How cornerback Darrell Baker Jr. met his son on the Colts' flight to Germany
FRANKFURT, GERMANY -- Darrell Baker Jr. slid into his seat on a plane headed for Germany, pulled out his phone and began punching in numbers as quickly as his heart could race.
The Colts starting cornerback needed to pay for high-speed WiFi so he could make the most important video call of his life. More than a thousand miles away, a distance increasing by the minute, his fiancé was headed into labor.
So he kept typing in his credit card info, only for an error message to pop up. The minutes crept by, and soon the lights would go out in the cabin so his teammates could get a night of sleep on the way to play the Patriots in Frankfurt.
As the plane soared, he feared a moment slipping away.
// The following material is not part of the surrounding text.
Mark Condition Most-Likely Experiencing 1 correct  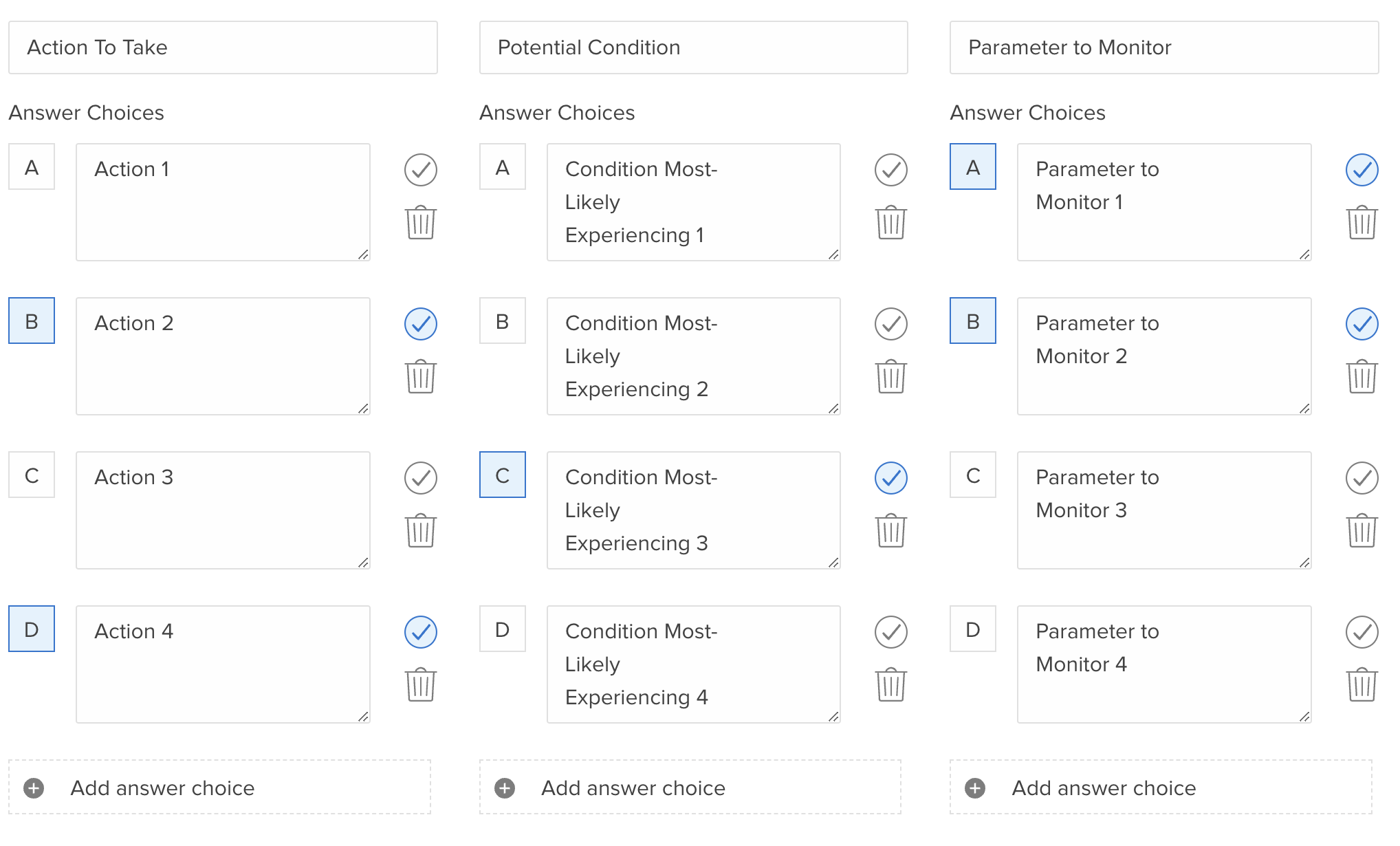click(891, 170)
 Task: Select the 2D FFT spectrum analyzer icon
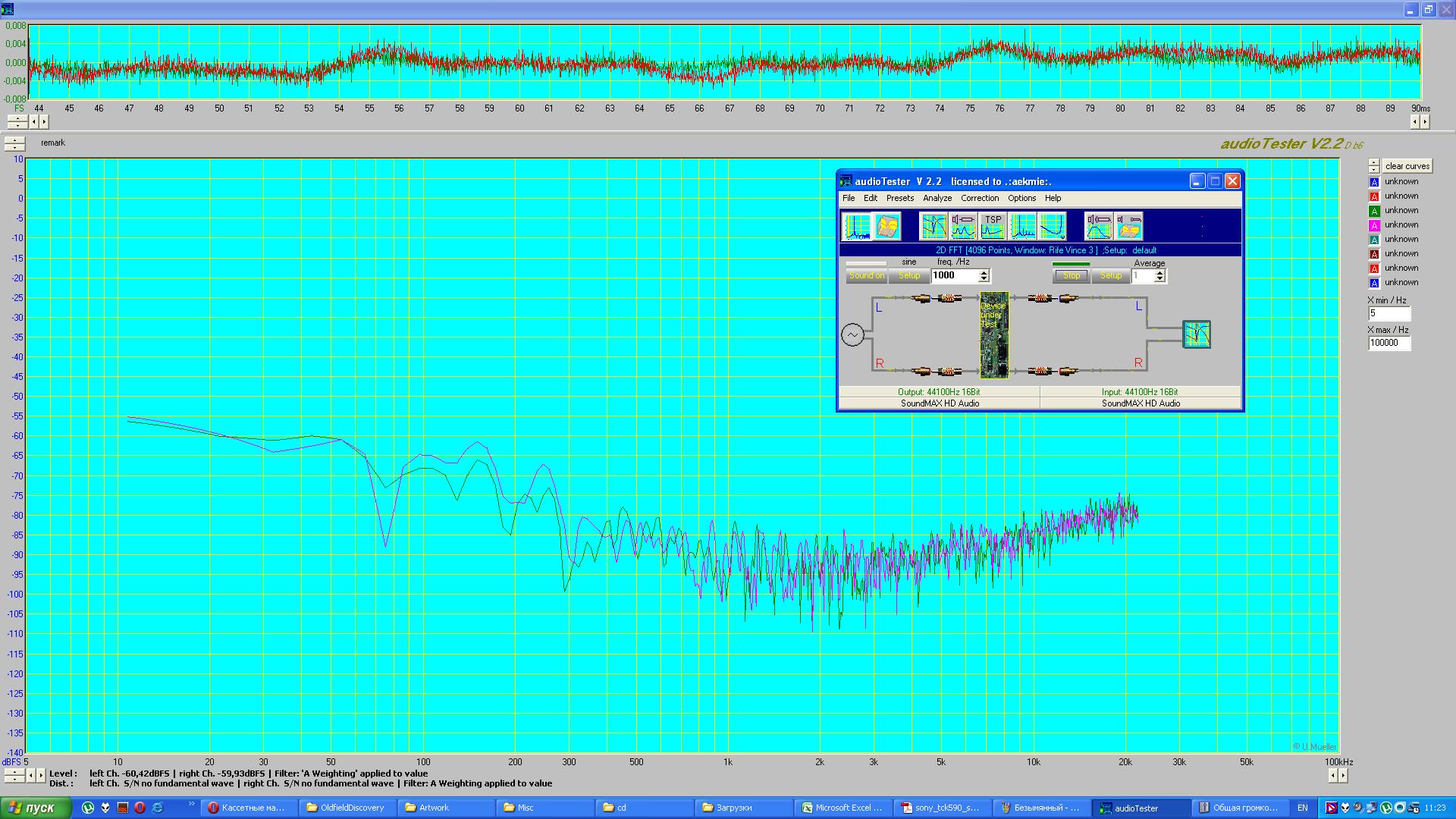point(857,226)
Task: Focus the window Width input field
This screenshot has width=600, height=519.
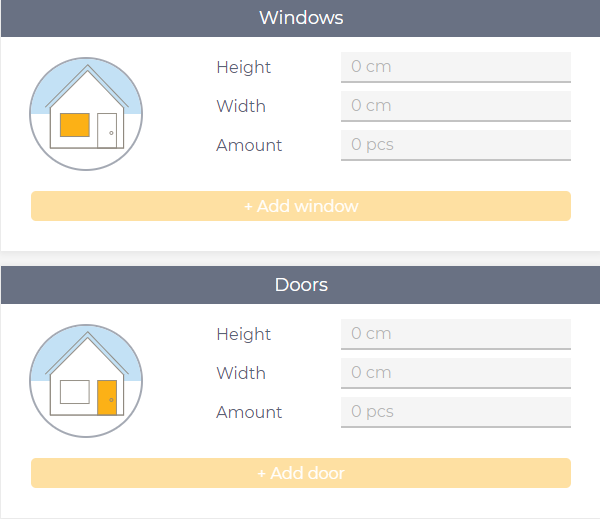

Finally, his phone connected and there she was on the other line: Jade Falcon, the woman he asked to marry him in the preseason. She was ready to give birth to the boy they’d name Dallas in honor of the impossible journey they’d taken to parenthood.
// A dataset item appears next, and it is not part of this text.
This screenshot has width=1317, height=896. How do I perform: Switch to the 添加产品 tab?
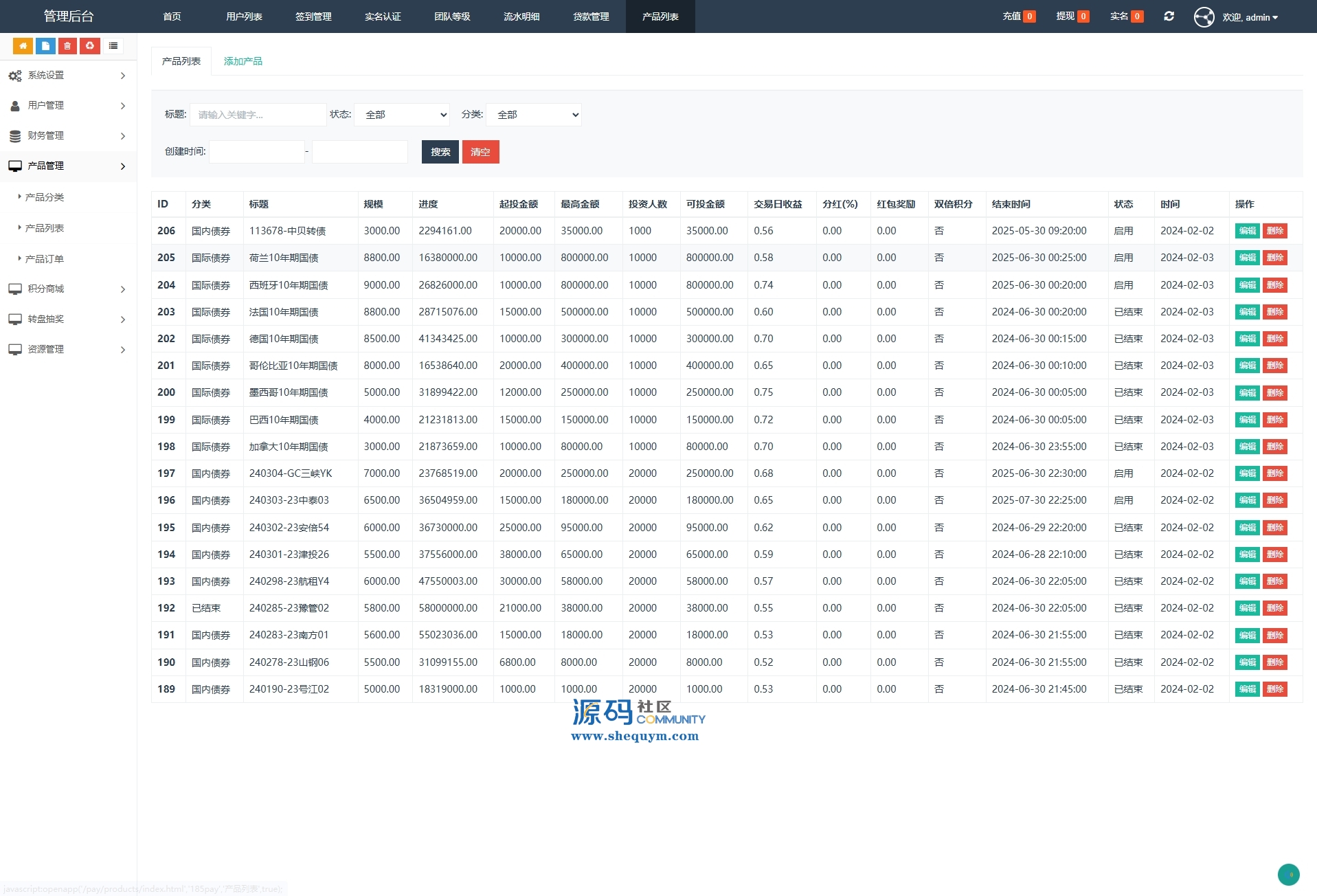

“You’ve got this!” Baker shouted in a plane of passed-out Colts. “Breathe! Push!”
An NFL-style romance
Baker has played less than two seasons in the NFL, but he already owns a story that peaks at 30,000 feet and plunges to depths most players would never come back from. This is the season that will shape his life – from engagement to fatherhood, in and out of a starting NFL defense, through a controversial loss to the Browns and into that heart-throbbing space in the clouds.
Just two years ago, Baker was in his sixth and final season at Georgia Southern, where he initially walked on, when a photo of a young woman from Tampa Bay popped up on his Twitter timeline. He followed her. She followed back. He waited four months to build up the courage to send a direct message.
She didn’t respond, but she did send another tweet: “Chase the bag, not the boys.”
So he sent another message: “How about we chase the bag together?”
That one got a response.
“I was like, ‘Man, she looks good, and if I can get this one, I’m not letting her slip at all,’” Baker said. “As soon as she (direct messaged) me back and said what she said, I was like, ‘Oh yeah, it’s over with now.’”
This was Baker’s hyper-competitive side coming out, the one that would later latch him onto the Colts in 2022 as an undrafted player. But in football and in love, he was chasing long odds. The NFL didn’t invite this sixth-year cornerback from the Sun Belt Conference to the scouting combine, and the woman he met online didn’t want a long-distance relationship.
So for three months, he didn’t even tell her he played football. Not until he invited her to Dallas, and she asked why he was there. She put off the first date they planned, but after a month, she found the courage to go.
What she found was the kind and calm person she’d gotten to know through FaceTime, but she also saw his determination. He had an itinerary for the weekend, as they bounced from tacos at the mall to Go-Kart racing to riding a Ferris Wheel. They ended with dinner at a rooftop restaurant where a server brought an ice cream to the table with a card that read, “Will you be my girlfriend?”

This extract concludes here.